> [TASK DESCRIPTION] Please count the lines in the items below that contain the string "pixels", treating uppercase and lowercase letters as distinct. Reply with the number alone.
======
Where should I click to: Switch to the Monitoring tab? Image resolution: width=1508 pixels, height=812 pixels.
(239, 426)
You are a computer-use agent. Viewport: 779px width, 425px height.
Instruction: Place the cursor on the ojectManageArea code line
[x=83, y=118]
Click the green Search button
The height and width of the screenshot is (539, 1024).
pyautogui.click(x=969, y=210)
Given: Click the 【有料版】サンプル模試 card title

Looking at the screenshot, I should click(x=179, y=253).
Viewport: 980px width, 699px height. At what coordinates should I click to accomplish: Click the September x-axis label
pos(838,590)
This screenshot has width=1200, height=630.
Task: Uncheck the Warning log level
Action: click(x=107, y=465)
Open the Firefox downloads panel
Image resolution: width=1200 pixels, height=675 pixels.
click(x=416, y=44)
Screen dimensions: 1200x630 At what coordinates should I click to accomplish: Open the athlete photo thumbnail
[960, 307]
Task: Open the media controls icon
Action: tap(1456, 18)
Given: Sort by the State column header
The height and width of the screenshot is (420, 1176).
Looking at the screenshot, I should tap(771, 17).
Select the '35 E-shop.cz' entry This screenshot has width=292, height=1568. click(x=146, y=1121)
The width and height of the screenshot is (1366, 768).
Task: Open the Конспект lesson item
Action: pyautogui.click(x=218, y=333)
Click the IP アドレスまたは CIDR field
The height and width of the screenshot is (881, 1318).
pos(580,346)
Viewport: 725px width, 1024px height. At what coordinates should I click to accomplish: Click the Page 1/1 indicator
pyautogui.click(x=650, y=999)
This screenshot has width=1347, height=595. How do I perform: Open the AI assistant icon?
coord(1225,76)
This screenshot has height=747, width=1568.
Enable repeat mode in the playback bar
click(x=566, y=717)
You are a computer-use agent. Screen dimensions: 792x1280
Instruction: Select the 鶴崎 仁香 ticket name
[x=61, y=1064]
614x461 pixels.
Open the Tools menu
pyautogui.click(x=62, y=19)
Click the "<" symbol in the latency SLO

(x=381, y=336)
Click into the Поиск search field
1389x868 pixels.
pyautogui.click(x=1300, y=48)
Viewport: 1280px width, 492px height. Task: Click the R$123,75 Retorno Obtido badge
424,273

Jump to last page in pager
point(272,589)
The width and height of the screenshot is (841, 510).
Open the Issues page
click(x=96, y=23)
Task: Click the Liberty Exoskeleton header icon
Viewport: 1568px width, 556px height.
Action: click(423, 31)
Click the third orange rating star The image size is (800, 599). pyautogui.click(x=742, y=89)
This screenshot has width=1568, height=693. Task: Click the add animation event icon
======
> [RESULT BELOW] 4